7. Solve Example 7.3.2 for a roughness height zo = 0.04 cm. Compare the resulting
evaporation rate with that in Example 7.3.2.
8. Solve Example 7.3.3 for an average net radiation of 92.5 W/m2. Compare the resulting
evaporation rate with that in Example 7.3.3.
9. Solve Example 7.3.4 for an average net radiation of 92.5 W/m2. Compare the resulting
evaporation rate with that in Example 7.3.4.
10. At a certain location during the winter, the average air temperature is 10° C and a net
radiation is 40 W/m2 and during the summer the net radiation is 200 W/m2 and the temperature
is 25° C. Compute the evaporation rates using Priestley-Taylor method.

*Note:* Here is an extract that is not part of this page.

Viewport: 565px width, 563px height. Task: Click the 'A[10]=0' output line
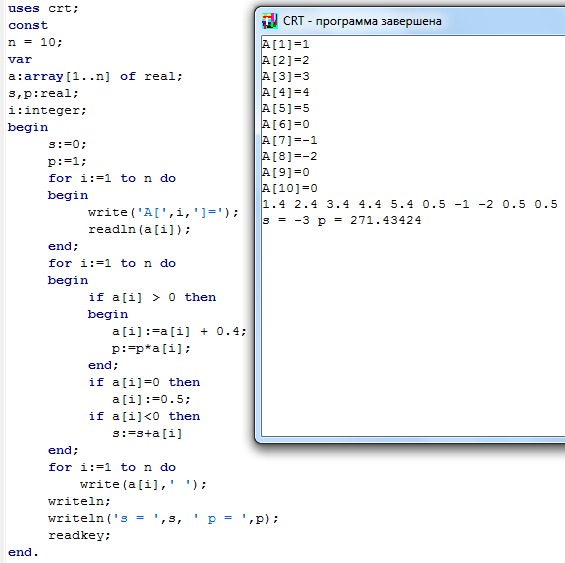coord(290,188)
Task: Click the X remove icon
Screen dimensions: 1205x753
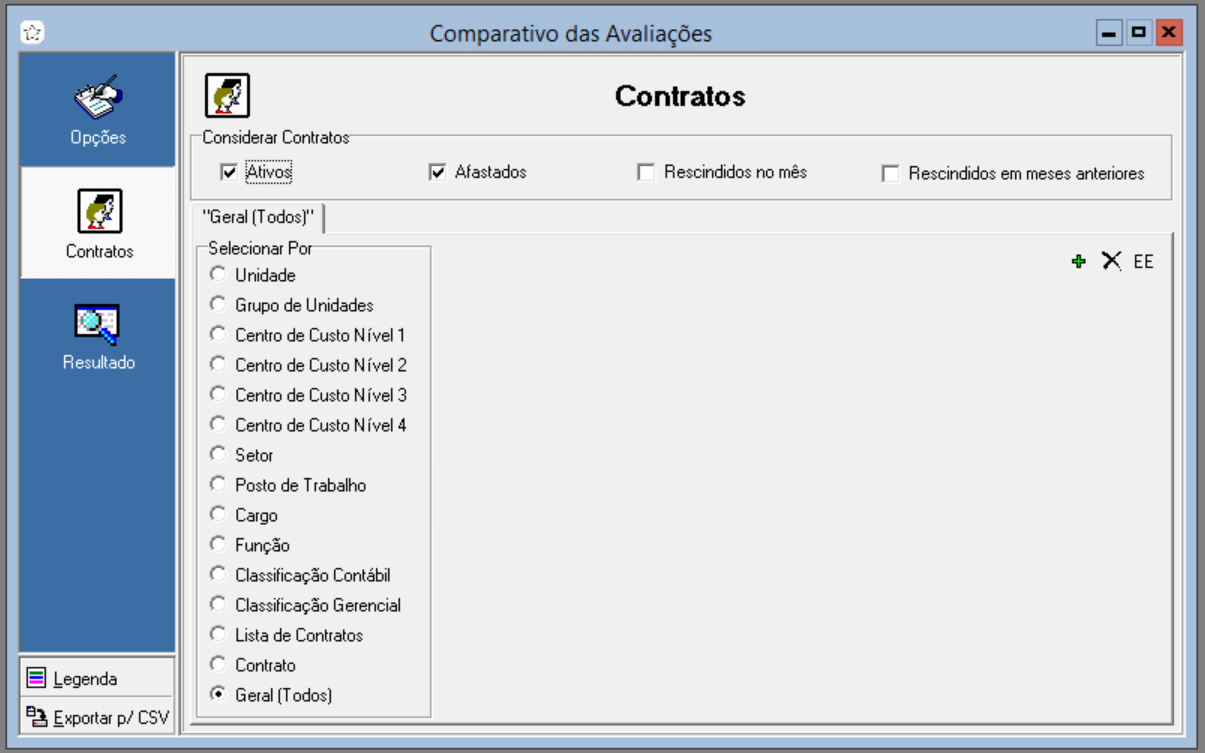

11. The average weather conditions are net radiation = 40 W/m2; air temperature = 28.5° C;
relative humidity = 55%; and wind speed = 2.7 m/s at a height of 2m. Calculate the open water
evaporation rate in mm/day using the energy method, the aerodynamic method, the combination
method, and the Priestley-Taylor method. Assume standard atmospheric pressure is 101 kPa and
zo = 0.03 cm.
12. A 600-ha farmland receives annual rainfall of 2500 mm. There is a river flowing through
the farmland with an inflow rate of 5 m3/s and an outflow rate of 4 m3/s. The annual water
storage in the farmland increases by 2.5x10^6 m3. Based on the hydrologic budget equation,
determine the annual evaporation amount (in mm). [Note: 1 ha = 10,000 m2].